Press Release

Value for Money Report on Prescribing Practices and the Development of General Practitioners Services

The Minister for Health and Children, today, laid before the Dail the Value for Money Report of the Comptroller and Auditor-General on Prescribing Practices and the Development of General Practitioners Services.

The Report covers the period 1993-6 and deals with the nature and cost of the General Medical Services Scheme. Its principal focus is on the measures being taken to promote more cost-effective prescribing (and whether there is potential for further savings) and the extent to which the improvements identified in the Department’s 1994 Strategy Document have been implemented.

The Department and the GMS (Payments) Board provided background information and considerable statistical data for the study. Consultancy assistance to the Comptroller and Auditor General on medical and prescribing aspects of the Report was provided by the Department of Community Health and General Practice, Trinity College, Dublin.

Minister Cowen said “I would like to thank the Comptroller and Auditor-General, and his staff, for this valuable analysis. The Report is a timely review of development in the areas of general practice and prescribing practices in the period 1993-6. The overall tenure of the Report is that while much has been achieved, more progress can be made. I agree with that sentiment and my Department are studying the findings of the Report with a view to making continuing progress in these areas. Indeed, it is planned to hold a National Seminar for all Health Board General Practice Units and my Department in the near future which will provide a forum for action on several of the Report’s findings.”

While accepting the overall conclusions reached in the Report, the Minister felt it important to elaborate on certain specific findings.

(Collected data entries)
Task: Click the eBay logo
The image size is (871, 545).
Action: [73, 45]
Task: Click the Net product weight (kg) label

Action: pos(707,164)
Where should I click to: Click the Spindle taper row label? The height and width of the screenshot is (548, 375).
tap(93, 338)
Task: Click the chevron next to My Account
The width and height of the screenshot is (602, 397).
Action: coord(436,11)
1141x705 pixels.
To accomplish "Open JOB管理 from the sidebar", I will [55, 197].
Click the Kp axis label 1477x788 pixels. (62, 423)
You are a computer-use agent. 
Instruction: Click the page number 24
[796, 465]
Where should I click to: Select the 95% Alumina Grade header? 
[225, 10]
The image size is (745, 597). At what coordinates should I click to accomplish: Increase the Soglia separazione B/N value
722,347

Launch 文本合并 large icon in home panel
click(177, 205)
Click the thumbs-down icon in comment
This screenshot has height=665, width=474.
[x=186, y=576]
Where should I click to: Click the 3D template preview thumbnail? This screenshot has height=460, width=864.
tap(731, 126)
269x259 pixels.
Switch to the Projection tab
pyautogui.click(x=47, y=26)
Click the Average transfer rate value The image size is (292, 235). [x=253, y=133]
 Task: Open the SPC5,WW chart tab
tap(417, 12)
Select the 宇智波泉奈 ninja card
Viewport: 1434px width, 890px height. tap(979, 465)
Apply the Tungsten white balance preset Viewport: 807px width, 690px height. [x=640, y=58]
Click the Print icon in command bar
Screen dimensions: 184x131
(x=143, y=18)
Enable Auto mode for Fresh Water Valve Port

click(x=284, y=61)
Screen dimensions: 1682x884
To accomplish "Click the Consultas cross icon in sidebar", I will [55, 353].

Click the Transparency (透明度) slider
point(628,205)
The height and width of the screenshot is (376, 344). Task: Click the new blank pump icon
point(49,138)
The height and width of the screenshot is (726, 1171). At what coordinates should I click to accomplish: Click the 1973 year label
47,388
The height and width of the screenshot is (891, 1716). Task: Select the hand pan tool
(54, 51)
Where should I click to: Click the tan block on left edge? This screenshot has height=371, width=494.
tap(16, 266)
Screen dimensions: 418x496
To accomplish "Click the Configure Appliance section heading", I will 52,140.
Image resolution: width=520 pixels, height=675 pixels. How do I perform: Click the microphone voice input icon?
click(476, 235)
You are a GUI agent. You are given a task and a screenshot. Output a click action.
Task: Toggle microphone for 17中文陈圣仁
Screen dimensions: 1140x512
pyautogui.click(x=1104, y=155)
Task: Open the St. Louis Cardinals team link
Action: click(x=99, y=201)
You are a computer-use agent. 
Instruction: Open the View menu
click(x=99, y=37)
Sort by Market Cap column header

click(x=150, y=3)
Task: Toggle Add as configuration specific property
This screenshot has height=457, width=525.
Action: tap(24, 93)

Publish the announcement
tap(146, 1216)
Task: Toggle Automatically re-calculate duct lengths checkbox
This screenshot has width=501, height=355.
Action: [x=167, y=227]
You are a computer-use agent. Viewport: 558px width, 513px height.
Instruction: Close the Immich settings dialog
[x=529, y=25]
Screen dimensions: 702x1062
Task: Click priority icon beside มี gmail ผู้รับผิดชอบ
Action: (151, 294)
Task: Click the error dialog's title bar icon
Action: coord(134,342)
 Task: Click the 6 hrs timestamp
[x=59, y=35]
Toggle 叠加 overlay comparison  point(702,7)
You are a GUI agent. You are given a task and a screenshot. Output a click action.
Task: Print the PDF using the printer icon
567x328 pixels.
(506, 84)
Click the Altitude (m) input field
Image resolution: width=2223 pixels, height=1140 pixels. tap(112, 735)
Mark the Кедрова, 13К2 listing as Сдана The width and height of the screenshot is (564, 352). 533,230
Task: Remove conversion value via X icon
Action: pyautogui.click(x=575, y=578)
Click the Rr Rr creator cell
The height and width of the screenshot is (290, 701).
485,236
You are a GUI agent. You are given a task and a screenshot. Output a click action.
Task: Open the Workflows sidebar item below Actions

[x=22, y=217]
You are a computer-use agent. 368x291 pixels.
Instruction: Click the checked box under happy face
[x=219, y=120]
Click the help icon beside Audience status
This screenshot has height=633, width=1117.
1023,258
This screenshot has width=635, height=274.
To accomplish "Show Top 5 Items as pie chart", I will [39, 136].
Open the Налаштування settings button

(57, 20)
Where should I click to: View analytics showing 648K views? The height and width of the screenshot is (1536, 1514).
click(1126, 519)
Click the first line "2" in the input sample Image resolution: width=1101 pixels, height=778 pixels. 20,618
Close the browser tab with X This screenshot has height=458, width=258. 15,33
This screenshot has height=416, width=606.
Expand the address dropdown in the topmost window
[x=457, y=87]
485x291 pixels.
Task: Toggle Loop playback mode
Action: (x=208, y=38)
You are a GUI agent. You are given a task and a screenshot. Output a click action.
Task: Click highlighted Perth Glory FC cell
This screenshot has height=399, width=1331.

Questions on the material
a - List every body that the press release says provided information, data, or assistance for the study.
b - Retype everything in the press release from "Value for Money Report on" down to "General Practitioners Services.".

Solutions below
a -
- The Department
- The GMS (Payments) Board
- The Department of Community Health and General Practice, Trinity College, Dublin

b -
Value for Money Report on Prescribing Practices and the Development of General Practitioners Services

The Minister for Health and Children, today, laid before the Dail the Value for Money Report of the Comptroller and Auditor-General on Prescribing Practices and the Development of General Practitioners Services.